This blog is run by Jason Jon Benedict and Doug Beare to share insights and developments on open source software that can be used to analyze patterns and trends in in all types of data from the natural world. Jason currently works as a geospatial professional based in Malaysia. Doug lives in the United Kingdom and is currently Director of Globefish Consultancy Services which provides scientific advice to organisations that currently include the STECF [Scientific, Technical and Economic Committee for Fisheries,] and ICCAT,

Tuesday, 2 June 2015

The commuter raindance?

A recently published scientific paper by Haberlie et al. spotted by Jason ( showed that urbanization and patterns of commuting had an impact on local prevalence of thunderstorms. Areas that have been heavily built-on had more storms of greater intensity than those left, either under agricultural production, or more naturally vegetated. The researchers also reported a connection between commuting activity and extreme weather with more storms occurring during weekdays. The study mentioned focused on the sub-tropical city of Atlanta, Georgia in the US and we wondered if the same findings would apply to tropical Malaysia. 

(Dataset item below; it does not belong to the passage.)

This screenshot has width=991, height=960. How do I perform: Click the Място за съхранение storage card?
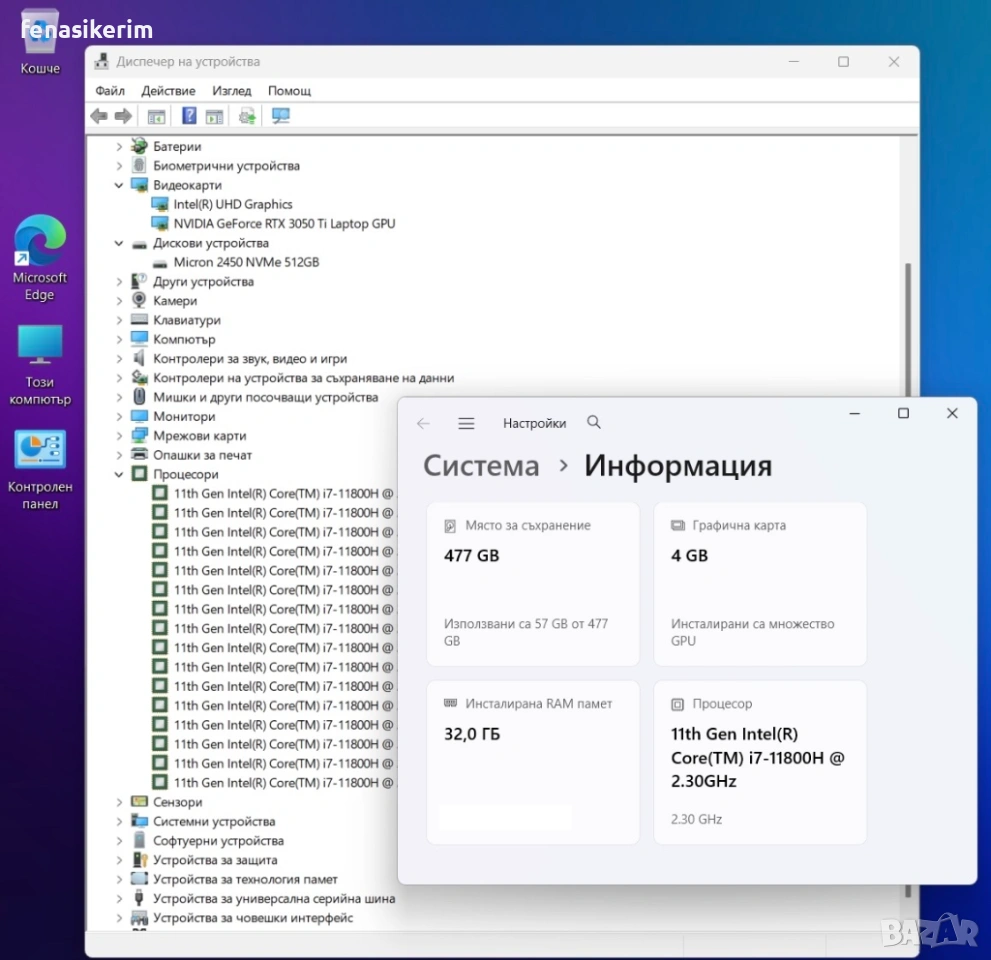[532, 584]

We started by looking at the 'event' data that are part of the weather data collected by Weather Underground that can be pulled into R using the 'weatherData' package for Penang and noticed that thunderstorm events have actually decreased since 2001, see below.

Apart from the downward long-term trend between 2001 and 2015, the strong bimodal pattern of seasonality is also clear with peaks in April/May and September/October being typical each year. 

We then looked at the data for the capital city of Malaysia, Kuala Lumpur, using data from the International airport; an area which has undergone tremendous land use change over the last 10-15 years or so. Interestingly the data for Kuala Lumpur showed a significant increase in thunderstorm activity which is opposite the that observed in Penang.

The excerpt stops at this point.